Она осторожно опускала ее на пол, и обе смотрели в смущении на старуху, которая стояла в дверях.
— Ополоумели обе, — говорила старуха, — забыли про тесто!
И тогда наступали самые приятные часы. Всё, что вечером Таня пила и ела и чем угощала друзей, — всё она делала сама. Она давила черные зерна мака, выжимая из них белый сок, похожий на молоко одуванчика. Она бегала поминутно в кладовую. А в кладовой ужасный холод! Все замерзло. Все вещества изменили свой вид, свое состояние, на которое осудила их природа. Мясо было твердо как камень. Таня пилила его маленькой пилкой. А молоко кусками лежало на полке. Таня крошила его ножом, а из-под ножа сыпались ей на руки длинные волокна и пыль, похожая на пыль канифоли.
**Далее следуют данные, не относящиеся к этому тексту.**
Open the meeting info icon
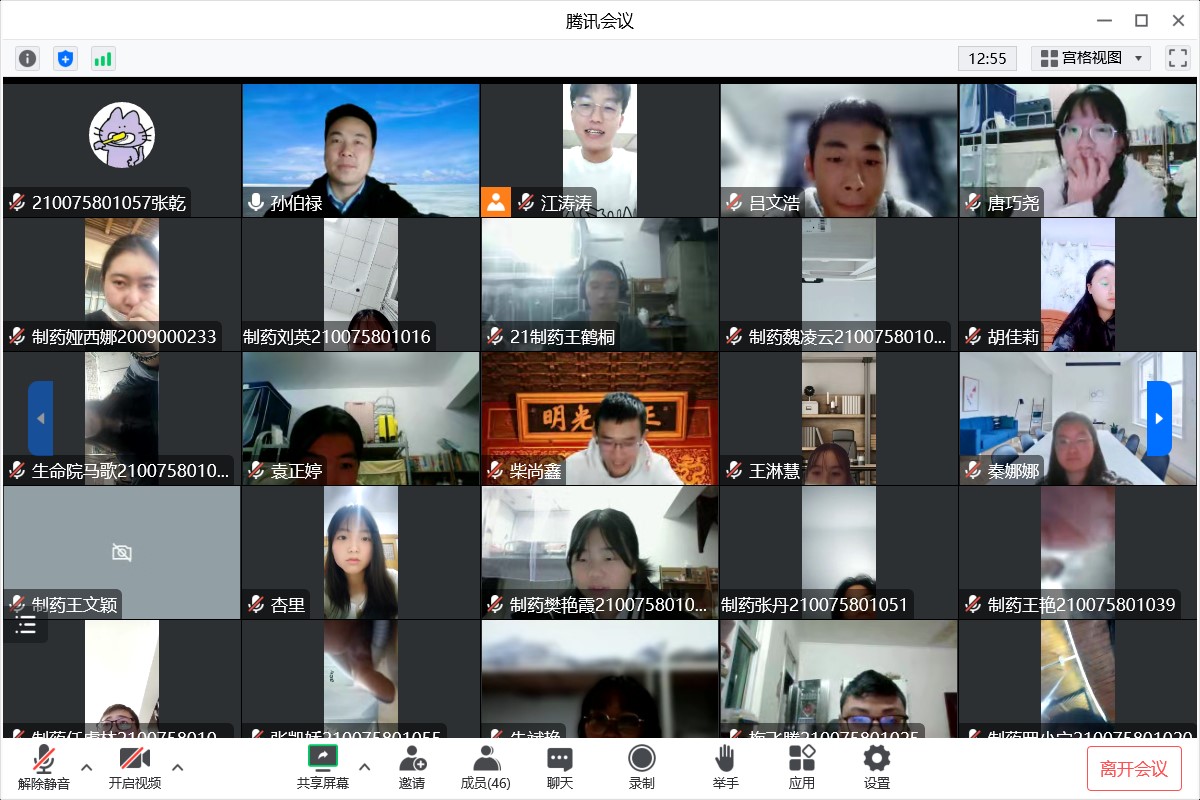The height and width of the screenshot is (800, 1200). (x=27, y=58)
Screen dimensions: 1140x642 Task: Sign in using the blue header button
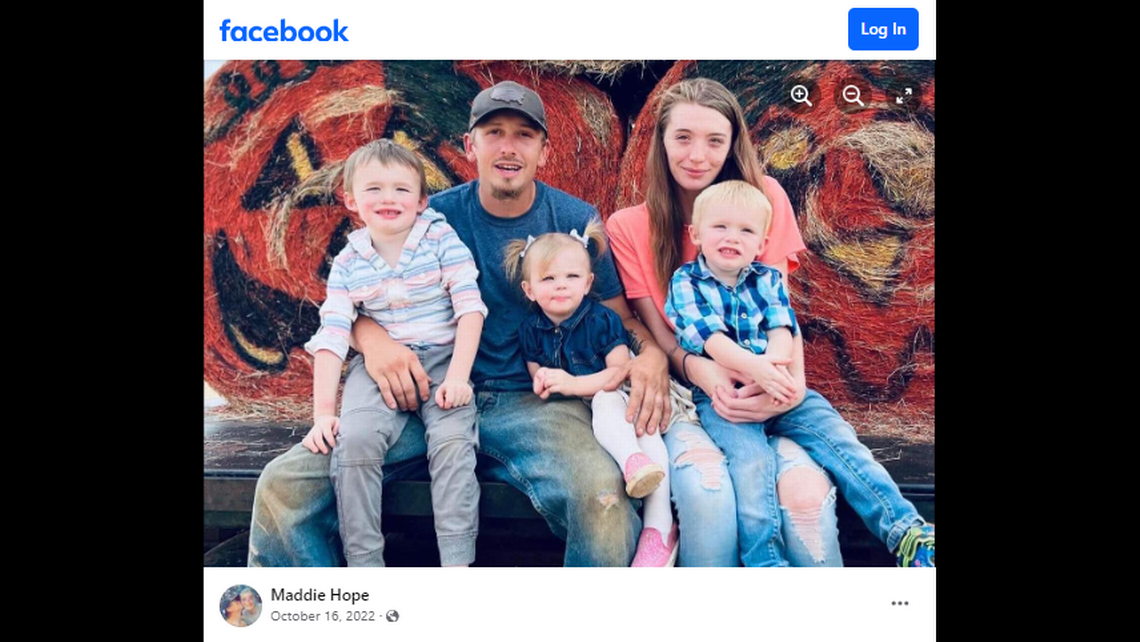click(883, 29)
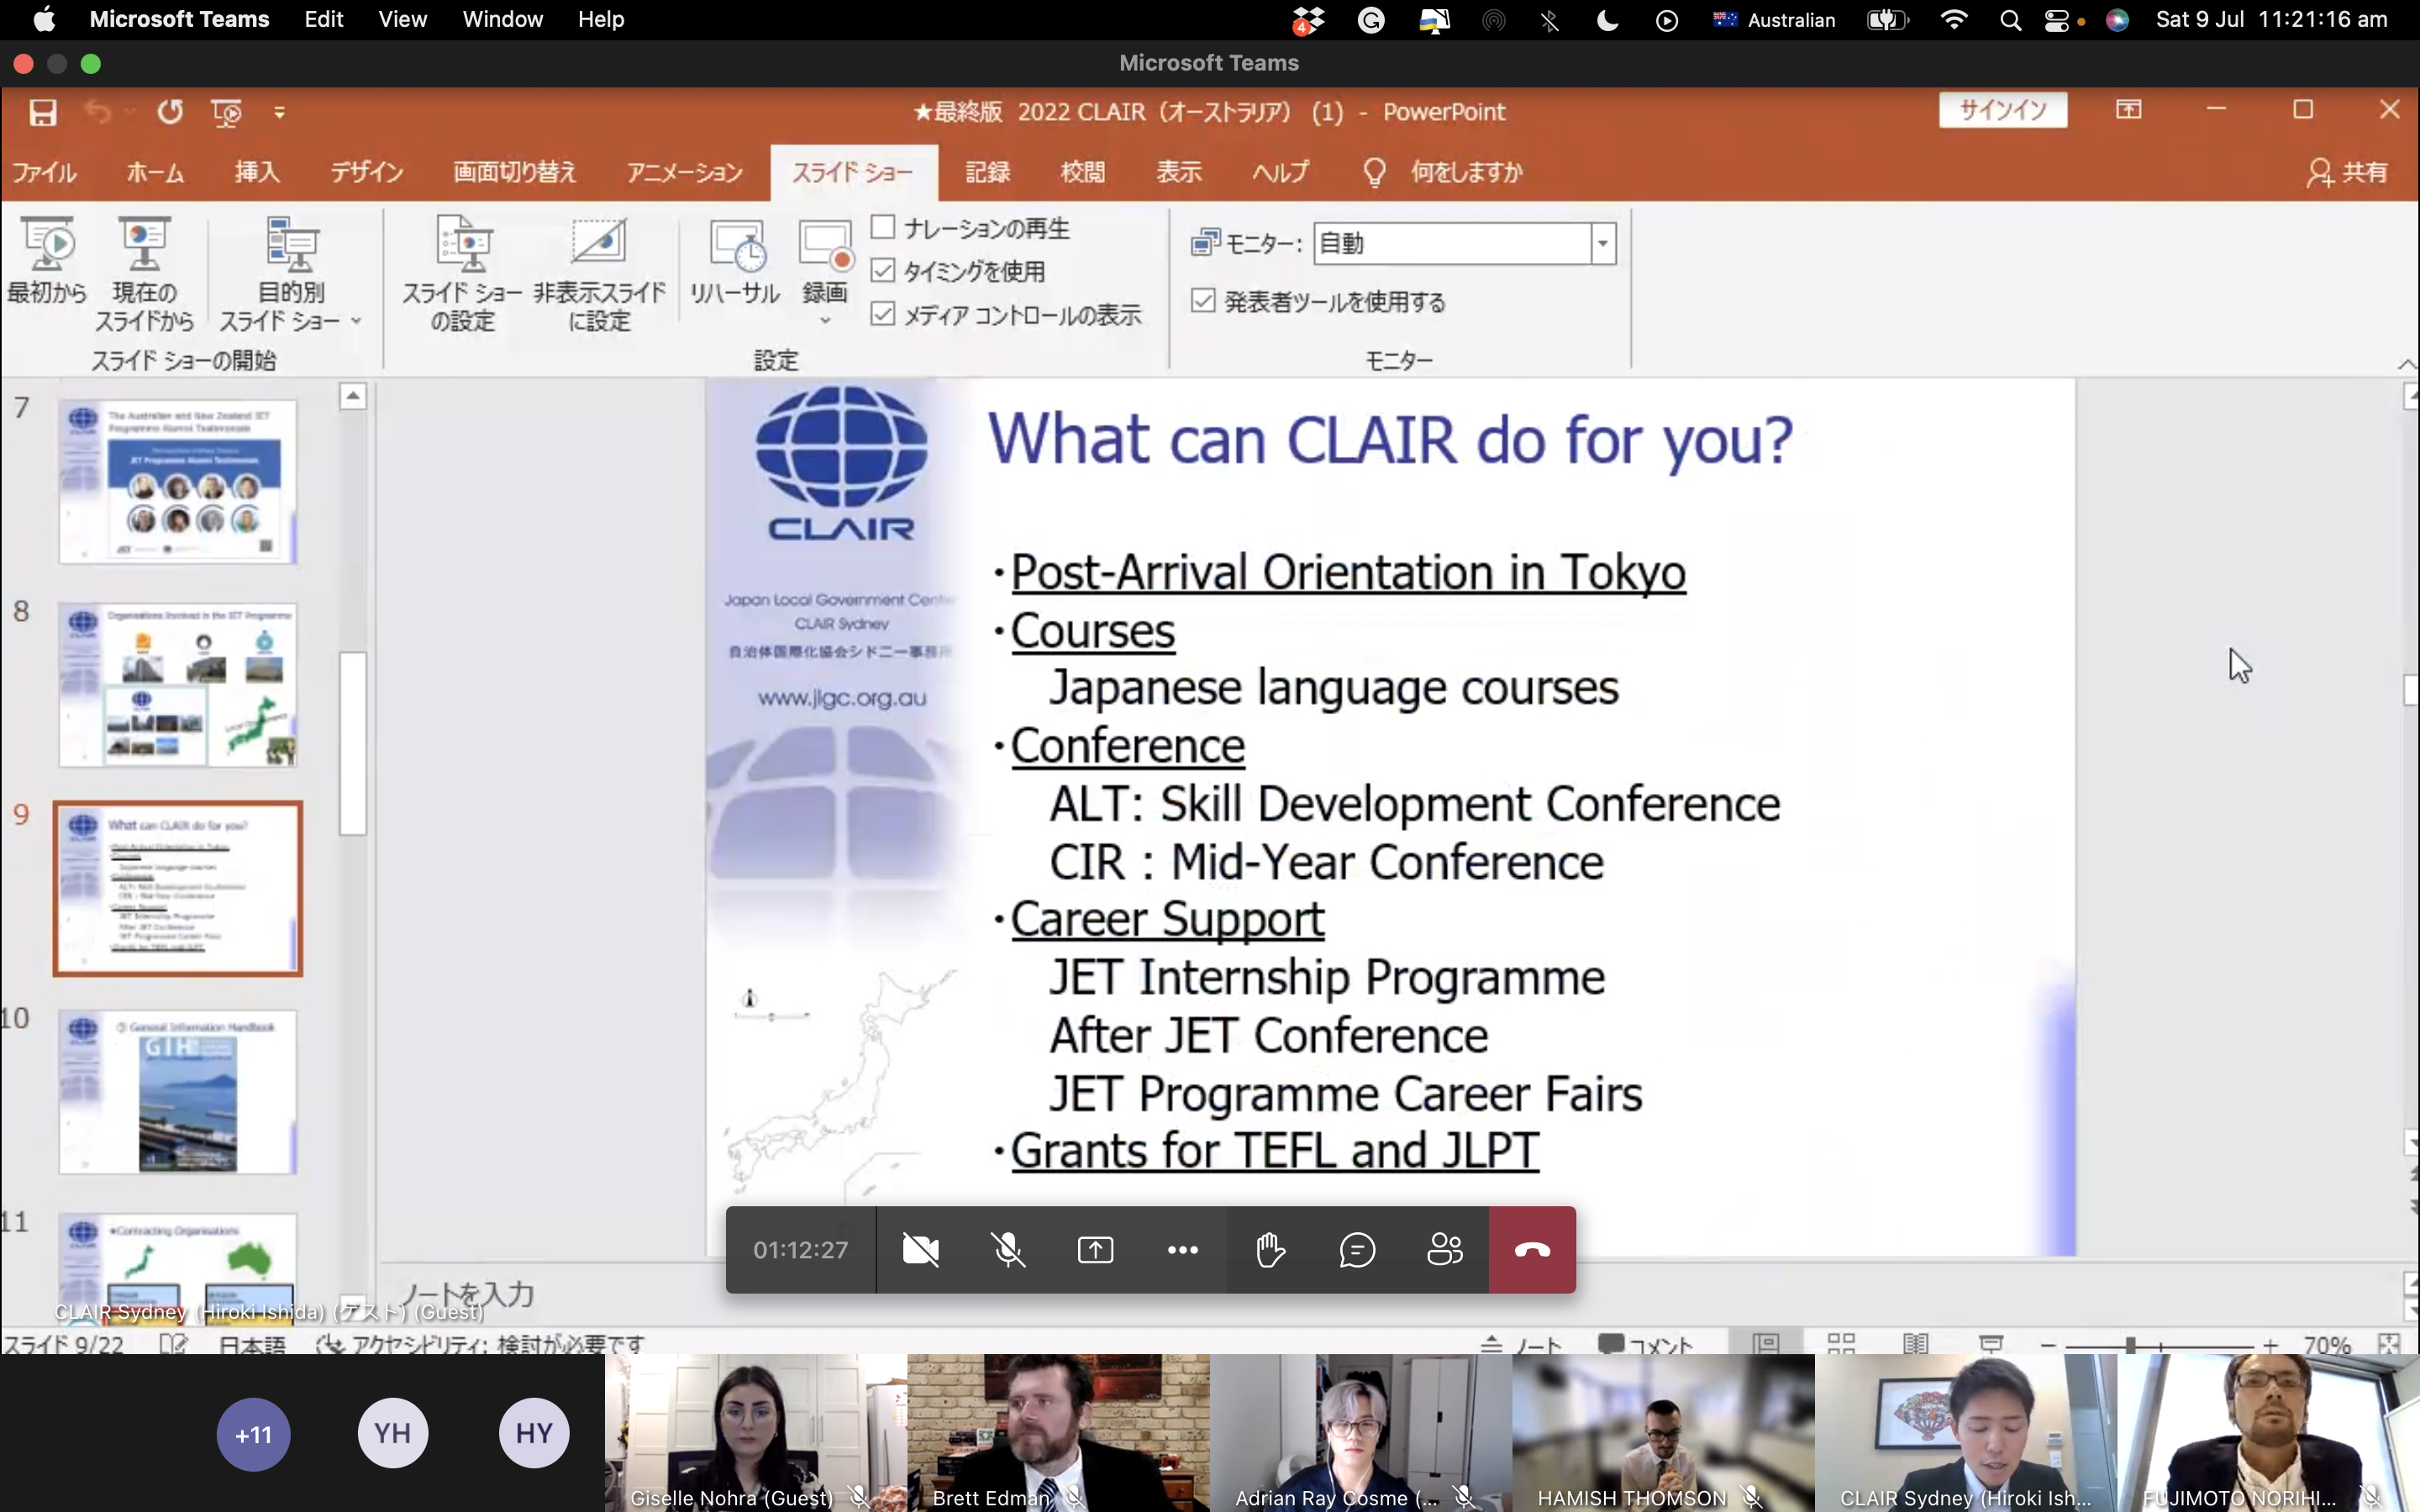Click the 共有 share button
The width and height of the screenshot is (2420, 1512).
2346,172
Потом она приносила хлеб. Он седел в кладовой, как старик. Из каждой по́ры его веяло смертью. Но Таня знала, что он жив, что все живет в ее кладовой. Ничто не умерло. Она ставила хлеб и мясо на огонь и давала им жизнь. И мясо становилось мягким, источало крепкий сок, молоко покрывалось пеной, и хлеб начинал дышать.
Потом Таня уходила на лыжах в рощу. Она сбега́ла по пологому склону вниз, где из-под снега виднелись только вершины молоденьких пихт. Она выбирала одну, самую молодую, у которой хвоя была голубей, чем у других. Она срезала ее острым ножом и на плечах приносила домой.